Kukutip dari Wikipedia.org. Arti kata Katarsis atau Khatarsis (bahasa Yunani) adalah "penyucian atau pembersihan diri", juga ada yang memaknai sebagai pembaharuan mental dan melepaskan ketegangan.
Jika mengintip ranah psikologi, katarsis adalah mengekspresikan emosi diri, menjadi sarana pelepasan secara bebas, juga sebagai ungkapan kelegaan dari kecemasan yang dirasakan.
Berbeda orang, akan berbeda cara melakukan katarsis. Bisa melalui ucapan, tulisan atau juga berbentuk tindakan. Ada yang biasa pendiam, tetiba berteriak sekeras-kerasnya, atau malah bersembunyi dan mengurung diri di kamar sunyi. Pokoke, berbeda ari kebiasaan sebelumnya.
Atau seperti para pujangga tetiba melahirkan puisi cinta dan mendayu, padahal sebelumnya suka menulis puisi tentang kritik sosial, para pelukis tetiba menciptakan masterpiece lukisan abstrak dengan aliran surealisme, padahal sebelumnya penganut aliran realisme!

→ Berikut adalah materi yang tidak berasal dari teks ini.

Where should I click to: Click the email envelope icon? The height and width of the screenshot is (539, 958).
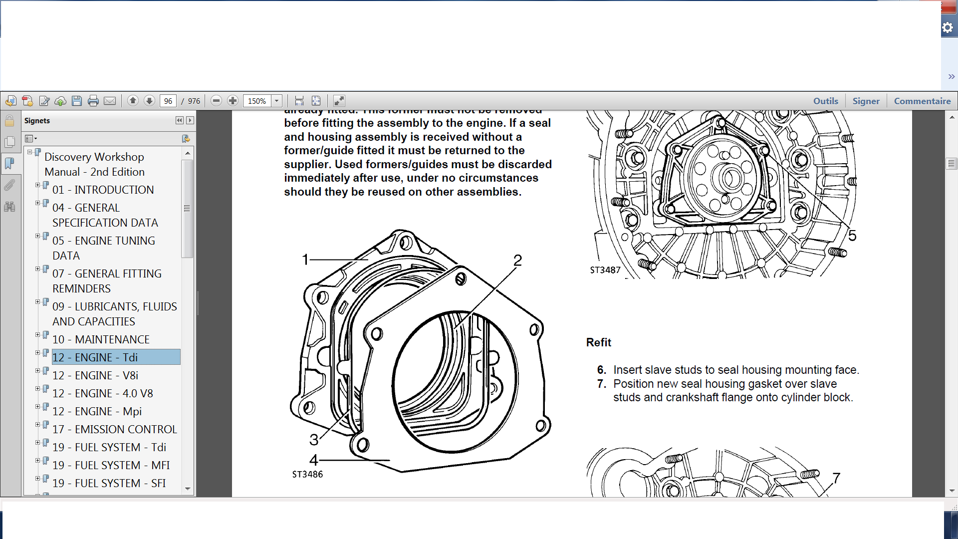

Jamaknya dipahami dan mudah disigi, bahwa katarsis adalah ucapan, tulisan dan tindakan yang "melawan arus" kebiasaan seseorang dari kondisi sebelumnya. Ada juga yang membuat kategori, berbentuk katarsis yang bagus dan yang buruk.
Katarsis yang bagus, setelah melakukan pelepasan emosi yang bemakna penyucian atau pembersihan jiwa, maka segala sekat emosi itu tak lagi ada. Namun, ada juga katarsis buruk, bukannya menyelesaikan, malah tekanan itu bertambah! Dalam beberapa kasus, malah berwujud depresi hingga bunuh diri. Hiks..
Balik lagi pada kalimat Hannah Arendt di awal tulisan. Mungkin, ada baiknya mulai berlatih "memenjarakan" keinginan agar tak berujung penderitaan. Apalagi saat pandemi covid-19 ini, butuh sipir penjara bernama "tega" agar semua orang mampu menahan diri dari banyak keinginan.
Namun, jika tak mampu dan merasa menderita? Bercerita melalui lisan atau tulisan adalah upaya menetralisir derita, ketika tak lagi mampu menanggung beban dan banyak keinginan yang tak menjadi kenyataan. Plus memaafkan diri sendiri.
Halah! itu teori, kan? Padahal pada prakteknya, pasti susah!